From Chiang Mai visitors begin trips into the mountains – trekking to remote mountain villages, riding elephants, relaxing in plush, isolated resorts and seeking out the wonderful waterfalls and breathtaking views of the many national parks nearby. One particularly distinctive character of Northern Thailand is the presence of the colourful and unique minority hilltribes, whose simple subsistence way of life adds fascination to the tourist appeal of Northern Thailand.
A quick guide to Northern Thailand travel highlights
Chiang Mai itself is a historic city with a 700-year-old town surrounded by a pretty moat, preserved gates and ramparts, and dotted with beautiful, ancient temples and chedis (pagodas). The atmosphere is decidedly laidback, the shopping at the famous Night Bazaar and handicraft villages excellent value, and the inexpensive hospitality make this city one of Asia’s most appealing tourist destinations.
A popular multi-day trip from Chiang Mai is to the isolated frontier town of Mae Hong Son – nestled among mountains on the Myanmar border. The five-hour journey follows a spectacular rollercoaster ride over rugged mountains and through the delightful bohemian town of Pai – a popular backpacker hangout. The return journey via the southern route passes through the lovely Doi Inthanon National Park, which boasts Thailand’s highest peak and some fantastic waterfalls.

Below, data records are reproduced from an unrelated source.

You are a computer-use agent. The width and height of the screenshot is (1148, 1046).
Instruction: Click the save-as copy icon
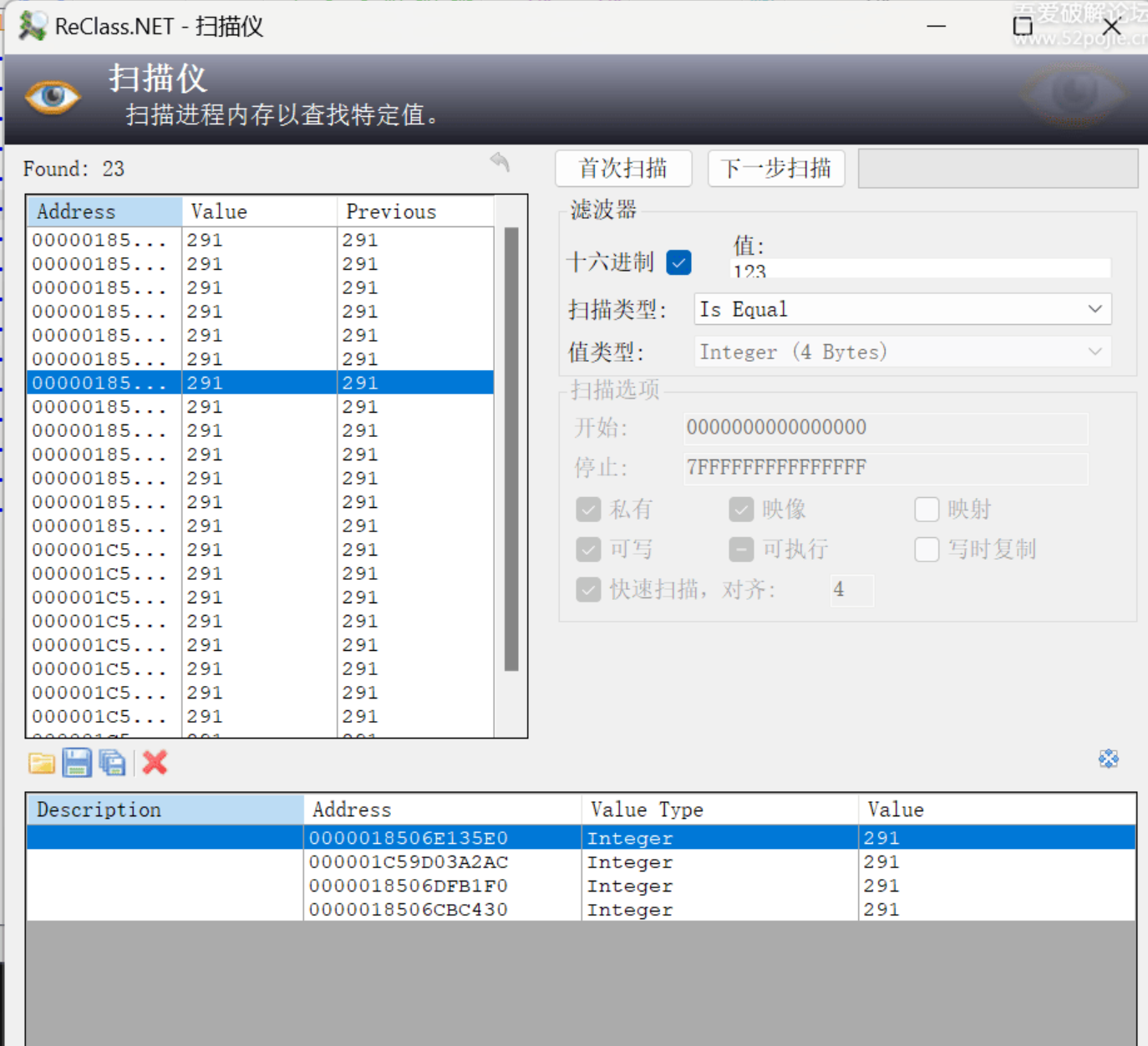coord(112,763)
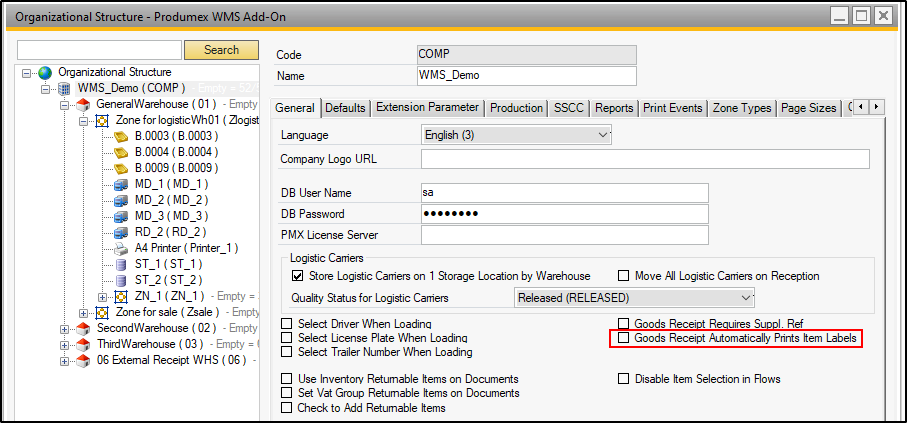The width and height of the screenshot is (907, 423).
Task: Enable Goods Receipt Automatically Prints Item Labels
Action: coord(625,339)
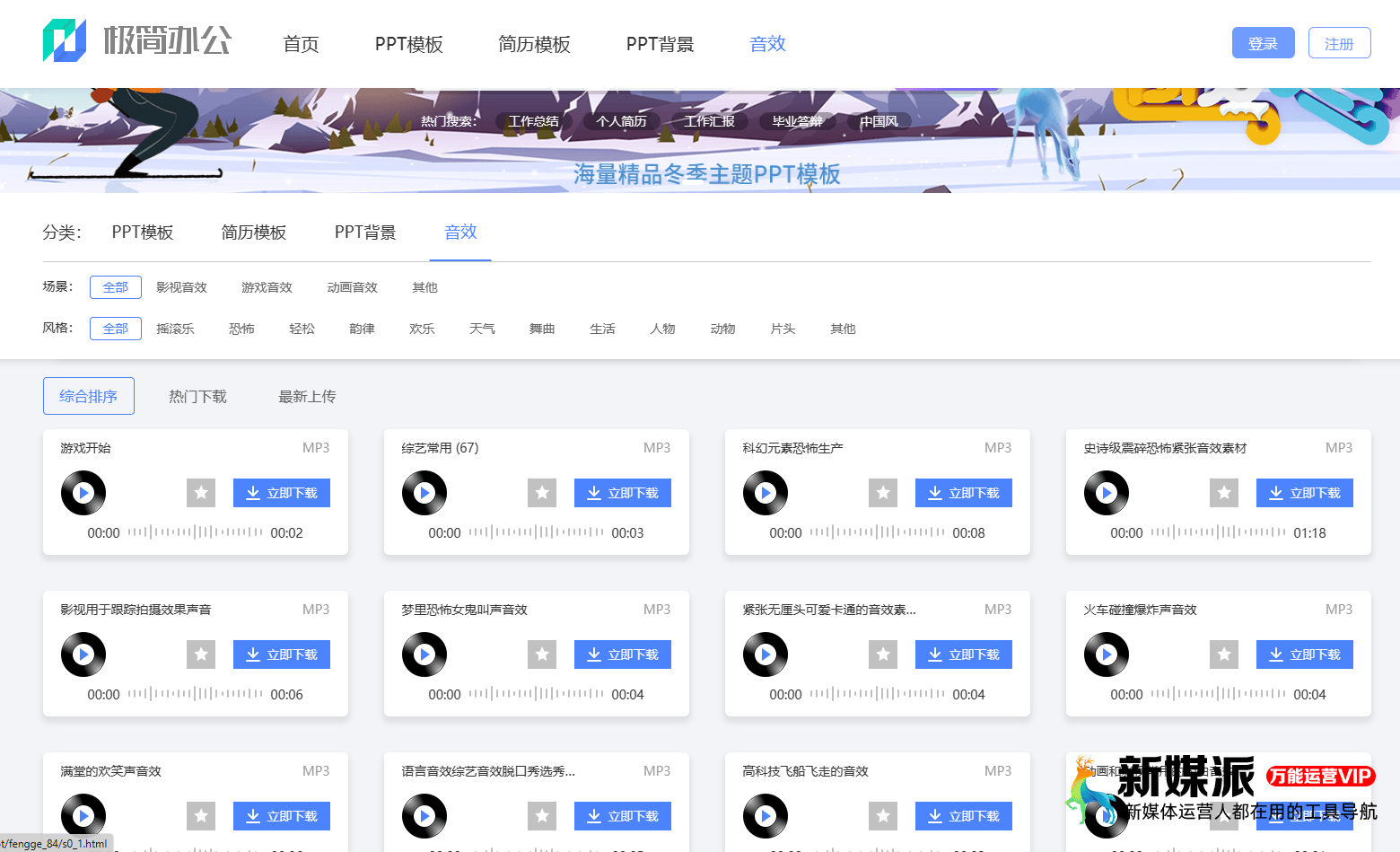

Heading north from Chiang Mai is a rewarding drive as you come upon the unmistakeable peak of Chiang Dao – another lofty mountain with a remarkable complex of caves buried beneath it. Continuing north, you can turn off the main route and meander through mountain passes to seek out Doi Angkhang – one of the last wildernesses in Thailand before the Shan State hills of Myanmar roll out before you.
However, a popular option is to continue on to Tha Ton and catch an overnight raft trip to the older and quieter Northern Thailand city of Chiang Rai. Some prefer to seek out the intriguing tea-growing Chinese immigrant communities clustered on the hilltops around Mae Salong. From here, it’s not far to the touristy Golden Triangle, where the mighty Mekong demarcates the border of Thailand, Myanmar and Laos. Nearby is the ancient port city of Chiang Saen.
South of Chiang Mai is sleepy Lamphun, also boasting a moat and historic temples, and once the centre of the ancient Haripunchai Kingdom, predating Chiang Mai even. Farther south is Lampang; another town that attracts some tourists to its important temples.
To truly escape the tourist path of Northern Thailand, you may wish to venture farther to the unspoilt provinces of Nan in the east. Hiring an Enduro bike is one popular way of doing this.